### TASK TO COMPLETE
Wherever the word "Insert" occurs in the listing below, copy that whole line.

### TASK INPUT

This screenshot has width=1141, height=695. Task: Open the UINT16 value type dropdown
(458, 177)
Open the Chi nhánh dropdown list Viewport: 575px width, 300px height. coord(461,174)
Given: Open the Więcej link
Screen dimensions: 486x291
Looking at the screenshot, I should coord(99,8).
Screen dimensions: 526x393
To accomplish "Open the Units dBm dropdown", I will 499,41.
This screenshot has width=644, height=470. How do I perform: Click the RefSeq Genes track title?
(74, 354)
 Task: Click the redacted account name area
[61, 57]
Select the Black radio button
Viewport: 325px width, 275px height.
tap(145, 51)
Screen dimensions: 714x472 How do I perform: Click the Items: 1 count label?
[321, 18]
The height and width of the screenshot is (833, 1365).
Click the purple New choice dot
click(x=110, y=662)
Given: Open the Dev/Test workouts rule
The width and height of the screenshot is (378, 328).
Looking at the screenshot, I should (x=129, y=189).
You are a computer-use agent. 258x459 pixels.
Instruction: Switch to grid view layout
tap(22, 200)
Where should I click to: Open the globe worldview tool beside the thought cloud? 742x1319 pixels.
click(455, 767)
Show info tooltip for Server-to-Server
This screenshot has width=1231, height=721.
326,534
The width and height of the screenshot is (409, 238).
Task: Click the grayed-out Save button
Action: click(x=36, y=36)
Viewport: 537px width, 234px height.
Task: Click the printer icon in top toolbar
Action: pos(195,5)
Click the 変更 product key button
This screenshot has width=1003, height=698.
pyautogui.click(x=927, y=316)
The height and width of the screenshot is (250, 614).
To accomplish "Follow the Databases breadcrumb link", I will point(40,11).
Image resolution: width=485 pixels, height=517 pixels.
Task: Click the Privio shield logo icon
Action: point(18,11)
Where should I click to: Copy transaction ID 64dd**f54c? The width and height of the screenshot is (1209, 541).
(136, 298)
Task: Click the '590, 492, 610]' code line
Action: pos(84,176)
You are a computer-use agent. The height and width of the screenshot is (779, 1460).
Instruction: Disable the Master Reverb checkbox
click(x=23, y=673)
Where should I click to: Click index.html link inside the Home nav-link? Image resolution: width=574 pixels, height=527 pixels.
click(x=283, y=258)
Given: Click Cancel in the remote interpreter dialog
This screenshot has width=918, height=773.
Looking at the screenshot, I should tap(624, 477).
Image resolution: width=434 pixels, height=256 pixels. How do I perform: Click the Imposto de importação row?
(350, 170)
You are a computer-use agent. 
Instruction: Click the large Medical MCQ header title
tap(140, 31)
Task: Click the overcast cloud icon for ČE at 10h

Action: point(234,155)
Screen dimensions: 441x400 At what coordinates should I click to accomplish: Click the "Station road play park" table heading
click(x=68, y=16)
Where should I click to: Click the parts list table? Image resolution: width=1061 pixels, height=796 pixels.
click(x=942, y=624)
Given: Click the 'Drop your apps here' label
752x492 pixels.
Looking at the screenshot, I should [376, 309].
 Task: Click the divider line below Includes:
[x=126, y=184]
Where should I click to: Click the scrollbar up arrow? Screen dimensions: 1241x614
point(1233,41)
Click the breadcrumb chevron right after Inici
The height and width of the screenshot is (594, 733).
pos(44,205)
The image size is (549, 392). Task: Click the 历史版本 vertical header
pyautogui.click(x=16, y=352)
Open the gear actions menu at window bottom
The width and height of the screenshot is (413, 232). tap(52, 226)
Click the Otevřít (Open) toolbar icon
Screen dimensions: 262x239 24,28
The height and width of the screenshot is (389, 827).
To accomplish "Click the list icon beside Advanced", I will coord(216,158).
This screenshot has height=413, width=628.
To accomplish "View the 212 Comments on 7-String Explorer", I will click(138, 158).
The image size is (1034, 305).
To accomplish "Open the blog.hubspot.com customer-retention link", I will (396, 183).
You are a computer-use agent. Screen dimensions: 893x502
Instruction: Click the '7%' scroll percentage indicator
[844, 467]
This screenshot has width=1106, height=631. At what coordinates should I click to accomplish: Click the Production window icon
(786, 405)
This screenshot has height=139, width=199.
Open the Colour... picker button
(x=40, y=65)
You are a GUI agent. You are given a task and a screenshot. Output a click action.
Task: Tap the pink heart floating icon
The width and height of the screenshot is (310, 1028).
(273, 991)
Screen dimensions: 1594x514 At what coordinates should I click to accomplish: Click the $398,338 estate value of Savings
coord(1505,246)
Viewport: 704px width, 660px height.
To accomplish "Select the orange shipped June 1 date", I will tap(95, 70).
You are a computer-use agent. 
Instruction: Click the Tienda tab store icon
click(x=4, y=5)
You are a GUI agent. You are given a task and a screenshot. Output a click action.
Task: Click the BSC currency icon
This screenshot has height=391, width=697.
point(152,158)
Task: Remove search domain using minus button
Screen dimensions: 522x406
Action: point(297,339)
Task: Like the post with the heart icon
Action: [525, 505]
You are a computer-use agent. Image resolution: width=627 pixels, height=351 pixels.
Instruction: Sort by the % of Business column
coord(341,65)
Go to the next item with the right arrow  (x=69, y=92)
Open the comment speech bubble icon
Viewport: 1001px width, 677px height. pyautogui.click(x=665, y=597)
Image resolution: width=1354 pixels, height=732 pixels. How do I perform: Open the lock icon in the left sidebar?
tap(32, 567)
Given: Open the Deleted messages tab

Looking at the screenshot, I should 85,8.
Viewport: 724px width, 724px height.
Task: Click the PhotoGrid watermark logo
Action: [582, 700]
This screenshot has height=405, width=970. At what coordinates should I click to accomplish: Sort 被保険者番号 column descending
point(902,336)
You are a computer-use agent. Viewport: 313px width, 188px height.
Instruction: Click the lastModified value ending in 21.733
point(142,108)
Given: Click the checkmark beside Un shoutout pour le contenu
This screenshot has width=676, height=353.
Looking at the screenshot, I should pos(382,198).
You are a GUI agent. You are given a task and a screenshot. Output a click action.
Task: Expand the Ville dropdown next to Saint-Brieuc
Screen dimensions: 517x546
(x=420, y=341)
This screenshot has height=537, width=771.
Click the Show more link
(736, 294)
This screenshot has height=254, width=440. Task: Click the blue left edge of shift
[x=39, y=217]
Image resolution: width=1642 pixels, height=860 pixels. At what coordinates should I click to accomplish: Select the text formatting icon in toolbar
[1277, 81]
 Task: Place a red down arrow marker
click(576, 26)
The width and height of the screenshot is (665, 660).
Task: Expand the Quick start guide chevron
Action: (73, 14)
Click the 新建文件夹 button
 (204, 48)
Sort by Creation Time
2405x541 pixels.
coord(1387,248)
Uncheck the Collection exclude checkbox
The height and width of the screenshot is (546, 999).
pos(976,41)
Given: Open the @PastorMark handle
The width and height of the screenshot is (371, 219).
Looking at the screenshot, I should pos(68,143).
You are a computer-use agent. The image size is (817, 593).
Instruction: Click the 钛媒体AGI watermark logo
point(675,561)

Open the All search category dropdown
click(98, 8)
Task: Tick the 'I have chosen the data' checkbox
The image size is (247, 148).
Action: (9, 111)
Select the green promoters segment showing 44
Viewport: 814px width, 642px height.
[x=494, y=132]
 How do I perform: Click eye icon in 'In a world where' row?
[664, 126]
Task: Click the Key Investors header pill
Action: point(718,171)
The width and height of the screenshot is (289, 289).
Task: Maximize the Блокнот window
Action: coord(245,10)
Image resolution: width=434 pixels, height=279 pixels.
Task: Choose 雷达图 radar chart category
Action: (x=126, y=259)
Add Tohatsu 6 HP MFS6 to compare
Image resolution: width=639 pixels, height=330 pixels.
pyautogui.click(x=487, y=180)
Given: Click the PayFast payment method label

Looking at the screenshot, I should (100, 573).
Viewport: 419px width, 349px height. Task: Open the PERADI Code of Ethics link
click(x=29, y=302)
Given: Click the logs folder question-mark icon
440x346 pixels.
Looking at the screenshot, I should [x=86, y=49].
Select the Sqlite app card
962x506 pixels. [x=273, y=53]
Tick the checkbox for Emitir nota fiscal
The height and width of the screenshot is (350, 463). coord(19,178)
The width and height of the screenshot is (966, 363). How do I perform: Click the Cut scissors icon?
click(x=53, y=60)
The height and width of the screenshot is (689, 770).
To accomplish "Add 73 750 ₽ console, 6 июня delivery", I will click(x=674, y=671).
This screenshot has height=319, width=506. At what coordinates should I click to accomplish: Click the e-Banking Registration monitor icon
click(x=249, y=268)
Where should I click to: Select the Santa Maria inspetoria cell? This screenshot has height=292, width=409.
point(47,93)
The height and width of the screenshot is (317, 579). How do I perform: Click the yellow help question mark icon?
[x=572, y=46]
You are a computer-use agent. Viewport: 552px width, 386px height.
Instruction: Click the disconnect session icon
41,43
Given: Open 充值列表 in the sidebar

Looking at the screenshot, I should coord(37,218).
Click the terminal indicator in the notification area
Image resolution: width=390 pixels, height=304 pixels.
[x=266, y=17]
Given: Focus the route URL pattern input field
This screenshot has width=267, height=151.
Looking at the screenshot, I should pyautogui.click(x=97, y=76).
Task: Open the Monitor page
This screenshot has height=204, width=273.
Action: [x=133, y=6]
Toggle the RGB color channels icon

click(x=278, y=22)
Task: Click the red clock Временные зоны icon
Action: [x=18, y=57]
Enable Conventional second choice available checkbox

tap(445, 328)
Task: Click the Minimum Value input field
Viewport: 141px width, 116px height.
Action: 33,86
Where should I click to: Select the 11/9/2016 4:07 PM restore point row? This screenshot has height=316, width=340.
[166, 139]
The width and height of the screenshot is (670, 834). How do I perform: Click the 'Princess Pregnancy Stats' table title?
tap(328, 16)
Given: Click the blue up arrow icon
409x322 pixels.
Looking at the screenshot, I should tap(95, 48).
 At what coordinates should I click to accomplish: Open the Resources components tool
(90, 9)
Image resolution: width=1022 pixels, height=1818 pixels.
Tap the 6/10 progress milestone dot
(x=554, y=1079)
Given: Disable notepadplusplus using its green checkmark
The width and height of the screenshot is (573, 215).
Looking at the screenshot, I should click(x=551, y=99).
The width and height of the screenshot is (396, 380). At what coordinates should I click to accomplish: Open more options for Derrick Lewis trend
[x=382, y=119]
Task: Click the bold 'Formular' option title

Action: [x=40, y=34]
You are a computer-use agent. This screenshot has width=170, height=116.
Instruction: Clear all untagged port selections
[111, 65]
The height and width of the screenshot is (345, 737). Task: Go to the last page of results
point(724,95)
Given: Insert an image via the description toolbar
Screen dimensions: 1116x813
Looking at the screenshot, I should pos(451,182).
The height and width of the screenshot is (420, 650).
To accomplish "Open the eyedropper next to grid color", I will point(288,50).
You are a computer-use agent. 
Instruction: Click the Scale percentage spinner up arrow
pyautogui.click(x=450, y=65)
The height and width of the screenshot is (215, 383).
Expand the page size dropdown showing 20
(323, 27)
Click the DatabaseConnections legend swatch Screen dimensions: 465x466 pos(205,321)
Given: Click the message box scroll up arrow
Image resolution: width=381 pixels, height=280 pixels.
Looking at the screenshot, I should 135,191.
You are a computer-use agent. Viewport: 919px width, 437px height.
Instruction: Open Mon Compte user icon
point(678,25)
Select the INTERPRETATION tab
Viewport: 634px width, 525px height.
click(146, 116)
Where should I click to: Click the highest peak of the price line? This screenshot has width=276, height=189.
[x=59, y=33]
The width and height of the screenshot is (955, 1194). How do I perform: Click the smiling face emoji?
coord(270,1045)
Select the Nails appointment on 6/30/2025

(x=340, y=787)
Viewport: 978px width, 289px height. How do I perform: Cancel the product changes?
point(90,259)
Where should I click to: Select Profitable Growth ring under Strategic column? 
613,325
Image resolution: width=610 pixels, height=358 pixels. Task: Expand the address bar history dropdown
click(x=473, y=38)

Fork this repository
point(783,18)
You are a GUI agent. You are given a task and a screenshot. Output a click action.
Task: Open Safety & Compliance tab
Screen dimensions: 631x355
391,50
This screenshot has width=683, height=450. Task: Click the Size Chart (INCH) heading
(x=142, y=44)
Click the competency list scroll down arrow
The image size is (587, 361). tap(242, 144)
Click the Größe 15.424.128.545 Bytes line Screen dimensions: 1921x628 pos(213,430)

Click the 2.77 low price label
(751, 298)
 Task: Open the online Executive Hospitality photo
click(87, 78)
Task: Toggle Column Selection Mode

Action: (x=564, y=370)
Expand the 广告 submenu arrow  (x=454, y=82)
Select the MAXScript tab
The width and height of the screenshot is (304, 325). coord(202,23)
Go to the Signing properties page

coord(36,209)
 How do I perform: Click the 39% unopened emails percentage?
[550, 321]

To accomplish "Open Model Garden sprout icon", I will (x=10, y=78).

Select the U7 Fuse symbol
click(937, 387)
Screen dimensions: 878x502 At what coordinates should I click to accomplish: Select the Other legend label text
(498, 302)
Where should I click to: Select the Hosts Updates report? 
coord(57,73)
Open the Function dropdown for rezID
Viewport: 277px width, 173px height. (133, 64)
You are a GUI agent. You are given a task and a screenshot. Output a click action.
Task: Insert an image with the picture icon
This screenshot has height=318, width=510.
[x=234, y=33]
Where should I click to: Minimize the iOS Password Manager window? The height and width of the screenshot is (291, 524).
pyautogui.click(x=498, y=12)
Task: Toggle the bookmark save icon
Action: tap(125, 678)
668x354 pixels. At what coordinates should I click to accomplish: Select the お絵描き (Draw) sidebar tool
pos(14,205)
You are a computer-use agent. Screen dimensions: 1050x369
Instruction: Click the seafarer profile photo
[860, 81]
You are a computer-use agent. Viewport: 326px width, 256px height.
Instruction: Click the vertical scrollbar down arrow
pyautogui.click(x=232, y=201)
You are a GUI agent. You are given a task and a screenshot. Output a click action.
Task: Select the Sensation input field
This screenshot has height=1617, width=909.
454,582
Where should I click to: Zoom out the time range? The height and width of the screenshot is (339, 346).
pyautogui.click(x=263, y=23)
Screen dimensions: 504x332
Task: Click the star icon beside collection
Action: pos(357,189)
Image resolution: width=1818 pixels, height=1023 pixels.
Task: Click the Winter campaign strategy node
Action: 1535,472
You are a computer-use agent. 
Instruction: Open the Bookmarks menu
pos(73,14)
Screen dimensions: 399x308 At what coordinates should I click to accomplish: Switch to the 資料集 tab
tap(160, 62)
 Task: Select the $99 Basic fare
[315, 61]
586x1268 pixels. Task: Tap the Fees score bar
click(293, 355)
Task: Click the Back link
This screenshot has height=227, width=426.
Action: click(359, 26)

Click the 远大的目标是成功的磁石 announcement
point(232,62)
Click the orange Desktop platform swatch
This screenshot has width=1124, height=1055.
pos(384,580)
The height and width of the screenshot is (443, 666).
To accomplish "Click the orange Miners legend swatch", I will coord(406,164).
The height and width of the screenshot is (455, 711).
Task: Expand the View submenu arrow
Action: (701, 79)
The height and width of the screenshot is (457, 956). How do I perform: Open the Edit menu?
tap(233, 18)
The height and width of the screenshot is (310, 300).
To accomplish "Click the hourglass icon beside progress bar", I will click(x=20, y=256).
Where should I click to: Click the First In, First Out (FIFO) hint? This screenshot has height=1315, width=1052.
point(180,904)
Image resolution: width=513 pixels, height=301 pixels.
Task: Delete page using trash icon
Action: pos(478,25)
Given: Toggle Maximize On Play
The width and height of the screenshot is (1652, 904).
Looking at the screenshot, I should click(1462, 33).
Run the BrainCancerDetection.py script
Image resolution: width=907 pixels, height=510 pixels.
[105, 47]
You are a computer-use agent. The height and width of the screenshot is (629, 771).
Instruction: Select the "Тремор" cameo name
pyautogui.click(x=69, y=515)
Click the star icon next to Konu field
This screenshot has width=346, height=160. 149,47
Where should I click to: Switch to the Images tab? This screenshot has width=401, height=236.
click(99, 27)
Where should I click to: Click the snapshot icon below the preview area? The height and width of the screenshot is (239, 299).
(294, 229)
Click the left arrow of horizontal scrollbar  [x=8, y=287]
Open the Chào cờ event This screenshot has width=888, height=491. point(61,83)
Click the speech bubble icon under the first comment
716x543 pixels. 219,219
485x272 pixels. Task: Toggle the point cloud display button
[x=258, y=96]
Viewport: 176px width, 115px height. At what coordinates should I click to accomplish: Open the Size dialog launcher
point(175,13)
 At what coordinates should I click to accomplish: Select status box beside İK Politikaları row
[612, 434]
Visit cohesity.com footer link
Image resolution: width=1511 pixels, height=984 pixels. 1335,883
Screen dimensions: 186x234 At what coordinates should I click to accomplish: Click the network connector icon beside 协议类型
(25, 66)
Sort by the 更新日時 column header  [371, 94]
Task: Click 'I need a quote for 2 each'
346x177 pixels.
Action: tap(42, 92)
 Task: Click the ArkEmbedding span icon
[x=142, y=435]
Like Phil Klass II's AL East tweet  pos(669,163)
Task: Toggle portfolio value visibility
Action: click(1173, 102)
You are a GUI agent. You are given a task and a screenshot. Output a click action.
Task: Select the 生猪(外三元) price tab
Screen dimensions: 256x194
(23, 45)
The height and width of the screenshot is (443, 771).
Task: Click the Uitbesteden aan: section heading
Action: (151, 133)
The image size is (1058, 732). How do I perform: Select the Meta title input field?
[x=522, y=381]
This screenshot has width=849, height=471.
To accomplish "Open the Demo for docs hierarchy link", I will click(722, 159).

### SOLUTION FOR THIS TASK
Given: Insert an image via the description toolbar
Task: Insert an image with the picture icon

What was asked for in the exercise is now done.